Andersom zijn initiatieven met een hoog ambitie- of abstractieniveau kwetsbaarder. Bijvoorbeeld initiatieven die inspelen op grote opgaven en ingrijpende veranderingen in de dorpen en die vertrekken vanuit een holistische visie of een vage stip op de horizon (‘vitaal en leefbaar dorp’ of ‘de doorstroming op de woningmarkt bevorderen’). Het zijn bewonderenswaardige initiatieven met uiteenlopende uitdagingen, die vaak de aandacht weten te trekken van de overheid, instituties en vakwereld doordat ze zich begeven op het traditionele domein van deze partijen. Maar in de praktijk woedt in deze projecten niet zelden op de achtergrond een strijd tussen ambitie en realisme en hebben initiatiefnemers veel moeite om de slag van plan naar realisatie te maken.

Nieuwe zakelijkheid

Zoals gezegd bestaat er geen twijfel over de kansen en mogelijkheden die initiatieven van bewoners en ondernemers bieden voor de krimpregio’s. Het is niet voor niks dat initiatiefnemers en overheden elkaar steeds vaker opzoeken en nieuwe manieren van samenwerken verkennen. Er is wederzijdse interesse en waardering, en dat is een beloftevolle ontwikkeling.

Als er een les getrokken kan worden uit al die honderden succesvolle en minder succesvolle initiatieven in krimpregio’s, is het wel dat de sleutel van het succes vaak zit in het professioneel en zakelijk handelen van alle betrokken partijen.

Echter voor de dorpen en regio’s die echt werk willen maken van een nieuw partnerschap tussen overheid, instituties, ondernemers en burgers bij de aanpak van krimpgerelateerde opgaven breekt er een volgende fase aan. Deze partijen zullen de slag moeten maken van een vrijblijvend naar een volwaardige partnerschap. Want als er een les getrokken kan worden uit al die honderden succesvolle en minder succesvolle initiatieven in krimpregio’s, is het wel dat de sleutel van het succes vaak zit in het professioneel en zakelijk handelen van alle betrokken partijen.

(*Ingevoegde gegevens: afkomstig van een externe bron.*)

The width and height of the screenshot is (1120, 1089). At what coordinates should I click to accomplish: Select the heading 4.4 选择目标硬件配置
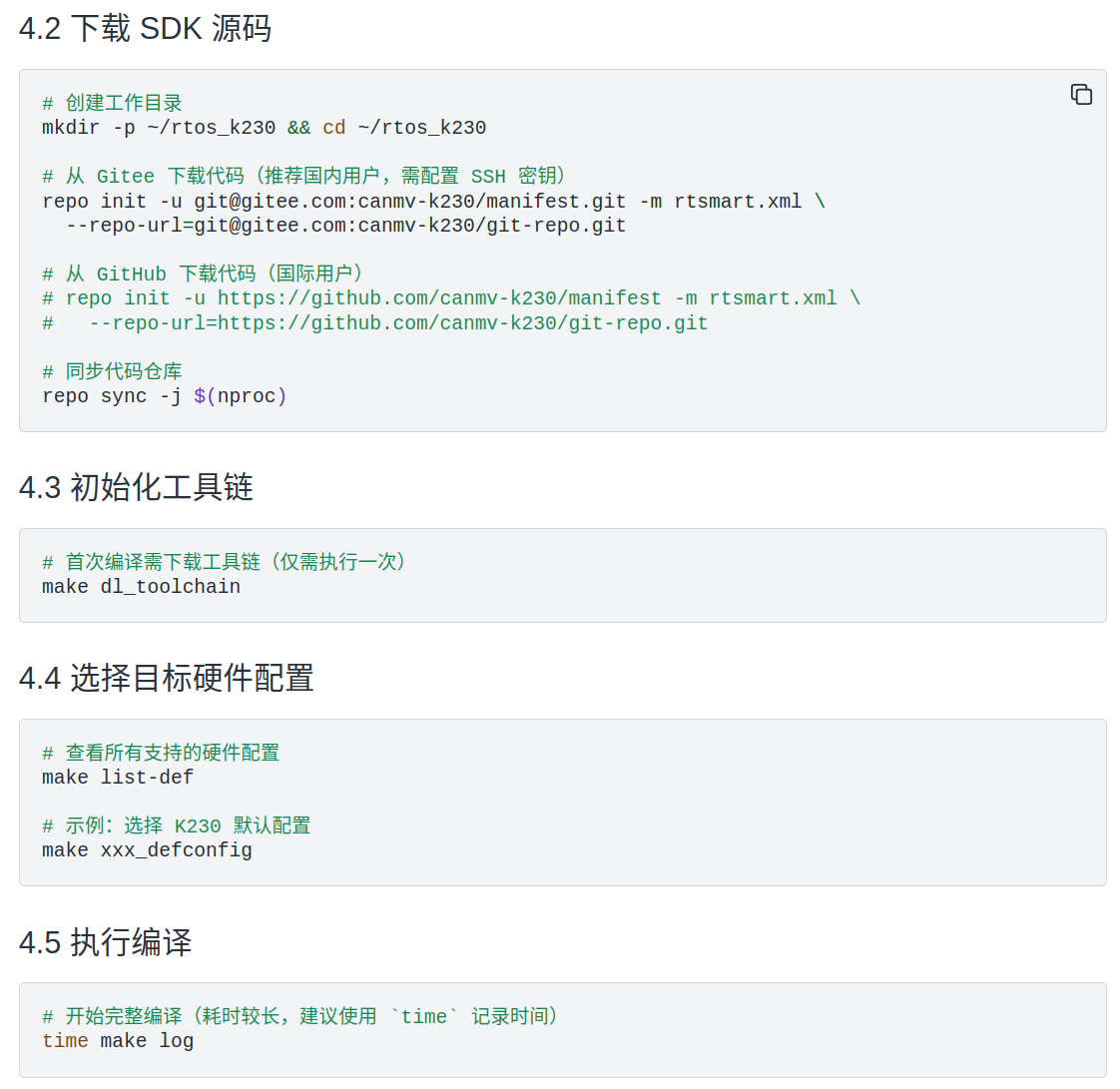(168, 679)
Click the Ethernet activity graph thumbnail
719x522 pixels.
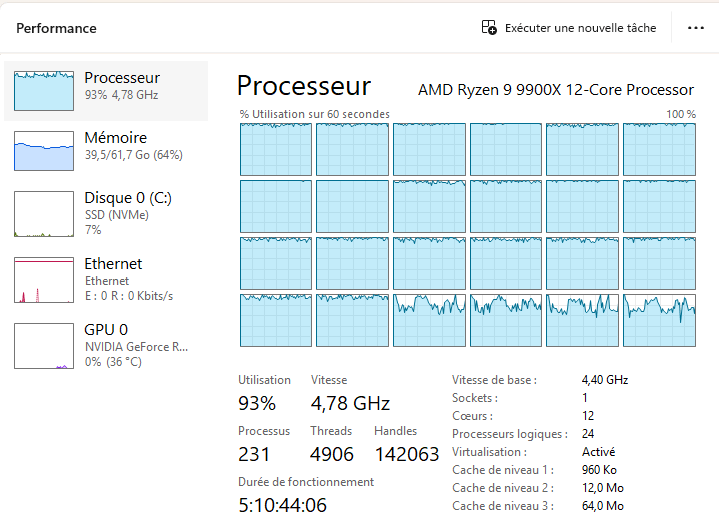click(44, 279)
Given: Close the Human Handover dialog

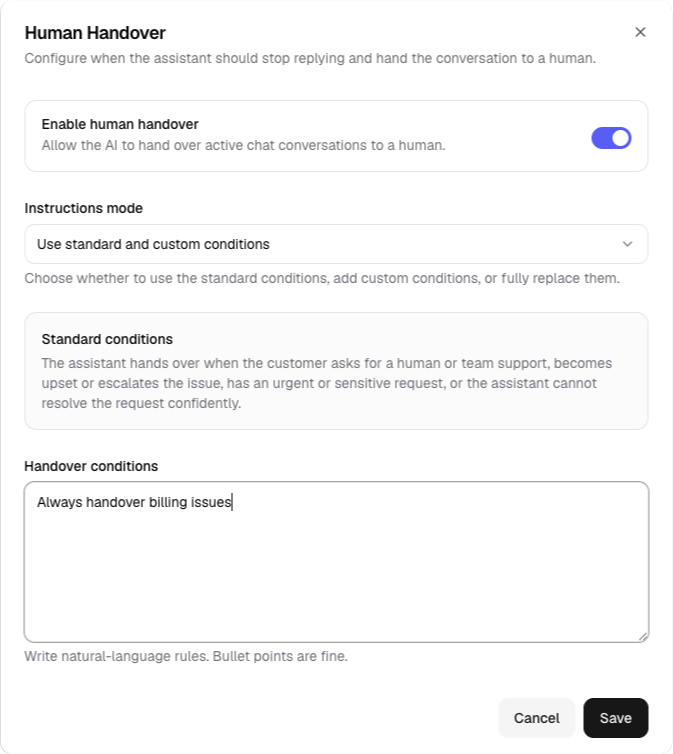Looking at the screenshot, I should [x=640, y=32].
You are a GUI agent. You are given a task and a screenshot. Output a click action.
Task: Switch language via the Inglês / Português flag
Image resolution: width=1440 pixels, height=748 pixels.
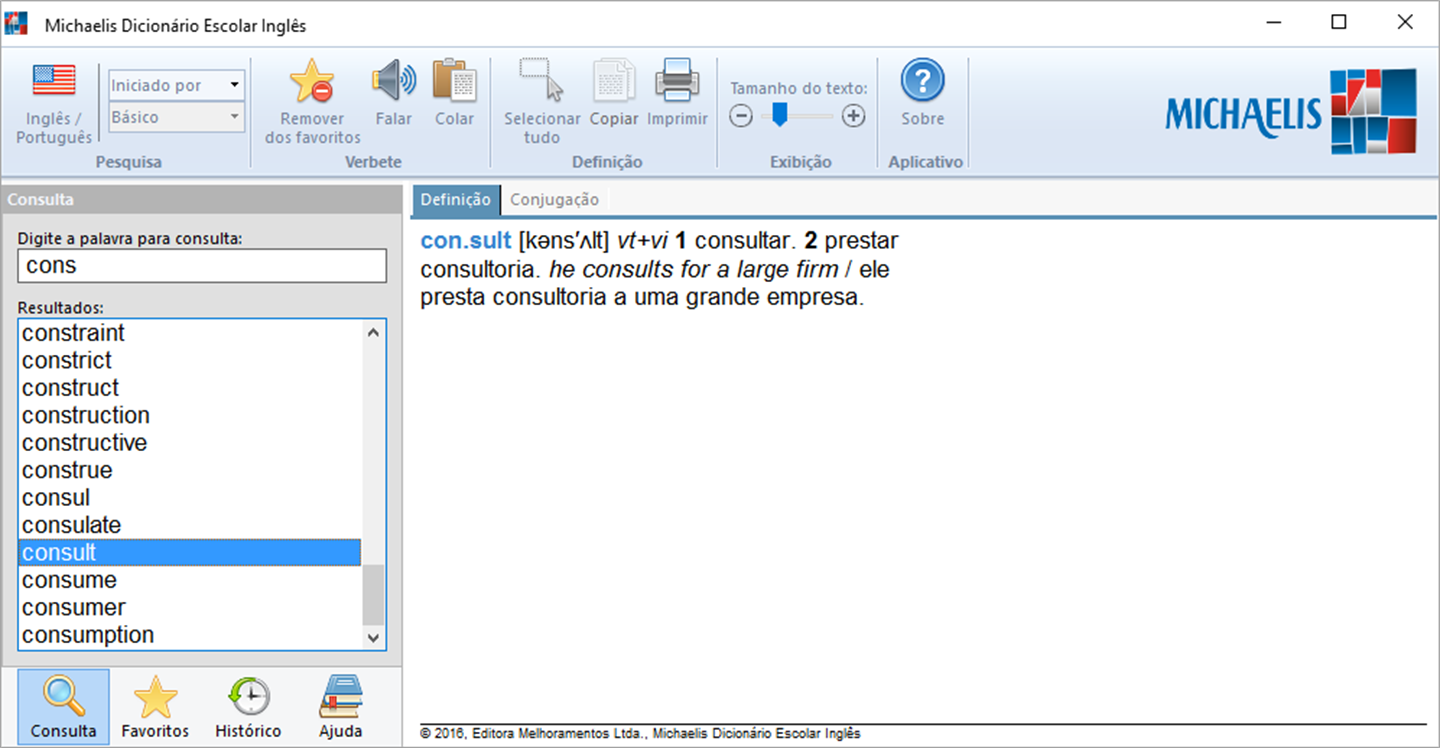click(54, 103)
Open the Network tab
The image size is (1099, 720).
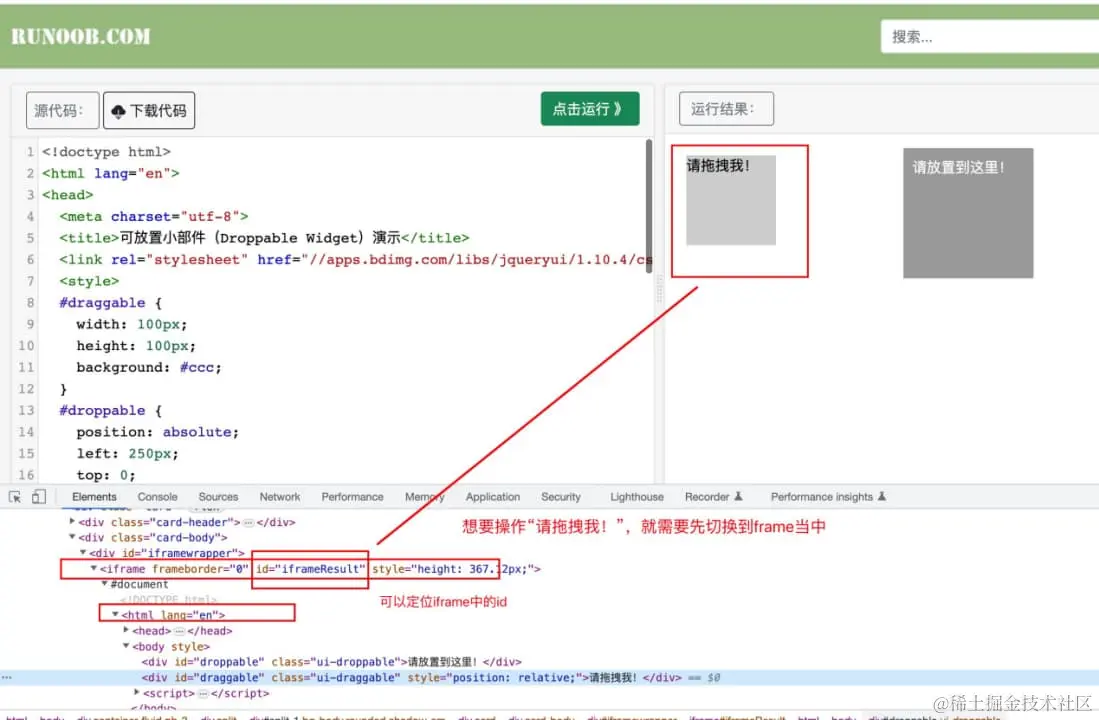click(280, 496)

De sympathie voor ‘het initiatief van de burger’ zou bij overheden en instituties deels omgebogen mogen worden in meer aandacht en waardering voor heldere en haalbare proposities en bereidheid van bewoners en ondernemers om zélf te investeren in hun dorp of wijk. (Sociaal) ondernemerschap zou – ook vanuit het krimpperspectief – in die zin meer ruimte en aandacht mogen krijgen.

Initiatiefnemers moeten er op hun beurt voor waken slechts te handelen vanuit verzet tegen de realiteit of de systeemwereld. Want autonoom denken en handelen buiten de systeemwereld vergroot de kans dat een idee vroeg of laat smoort door onvoldoende steun en draagvlak, en de energie omslaat in frustratie. Paradoxaal genoeg kan verzet tegen de systeemwereld het lot van een initiatief juist in handen drijven van dezelfde systeemwereld.

Voor een succesvolle samenwerking tussen overheden, maatschappelijke partijen, ondernemers en bewoners aan maatschappelijke en ruimtelijke opgaven in krimpgebieden is het van belang dat het taboe op een professionele en zakelijke benadering van bottom-up-initiatieven wordt doorbroken. En dat het besef bij alle partijen doordringt dat naast ideeën en enthousiasme uiteindelijk ook daadkracht en investeringsbereidheid nodig zijn. Dat is bovendien de enige manier om daadwerkelijk de brug te slaan tussen leefwereld en systeemwereld.